By ,
Published January 13, 2015
Could potatoes with a built-in hepatitis B vaccine help save the lives of millions of people worldwide?
It might work, judging by a preliminary study from Yasmin Thanavala, PhD, and colleagues. Thanavala works in the immunology department at Roswell Park Cancer Institute in Buffalo, N.Y.
Every year, hepatitis B kills about a million people worldwide, scientists report in the early edition of Proceedings of the National Academy of Sciences. In 1996, it was estimated that 115 million people around the world were infected with the virus that causes hepatitis B, which can lead to liver cancer.
That’s despite the existence of a hepatitis B vaccine. Even in the U.S., hepatitis B vaccination rates fall short of goals. The rates are worse in poorer countries that can’t afford the vaccine or lack cold storage sites, which the vaccine requires.
In the U.S., the hepatitis B vaccine is recommended for all children, which includes a series of three shots given between birth and 18 months of age.
Crafting an Edible Hepatitis B Vaccine
Seeking a more affordable solution, researchers genetically modified ordinary potatoes to carry the gene for the hepatitis B surface antigen. The potatoes were then cloned and cultivated.
Forty-two people who had already been vaccinated against hepatitis B volunteered to try the edible vaccine. Some participants were served ordinary potatoes that did not contain the vaccine. Some got the vaccine potatoes just once, eating plain potatoes in the other two sessions. The remaining volunteers ate the vaccine potatoes in three sessions two weeks apart. All the potatoes were eaten raw.
Promising Results
Ten of 16 volunteers who ate three doses of the vaccine-containing potatoes showed a marked increase in their immune response against hepatitis B.

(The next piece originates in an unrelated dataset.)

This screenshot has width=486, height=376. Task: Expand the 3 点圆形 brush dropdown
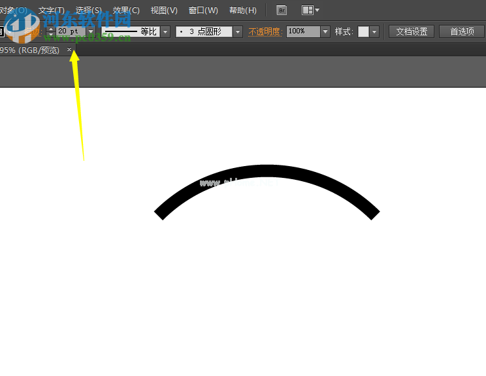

Nine of 17 volunteers who ate the vaccine potatoes only once also had increased immune responses to hepatitis B.
About 40 percent of the participants who got the vaccine-carrying potatoes didn’t show any immune response to hepatitis B. More studies are needed to find out why that happened. Further research must also test the vaccine on people who hadn’t been previously vaccinated against hepatitis B, say the researchers.
“We are greatly encouraged,” they write. “This prototype study ... gave us a strong and sustained systemic antibody response in 60 percent of the volunteers who ate the [vaccine-carrying] potatoes.”
By curbing hepatitis B, the vaccine could also help combat liver cancer, the fifth most frequent form of cancer worldwide, say the researchers. It’s sensible and ethical, they say, to direct scarce resources for the greatest good.
“Give new vaccination strategies for hepatitis B virus a higher priority, especially those that could be implemented very cost-effectively throughout the developing world,” they write.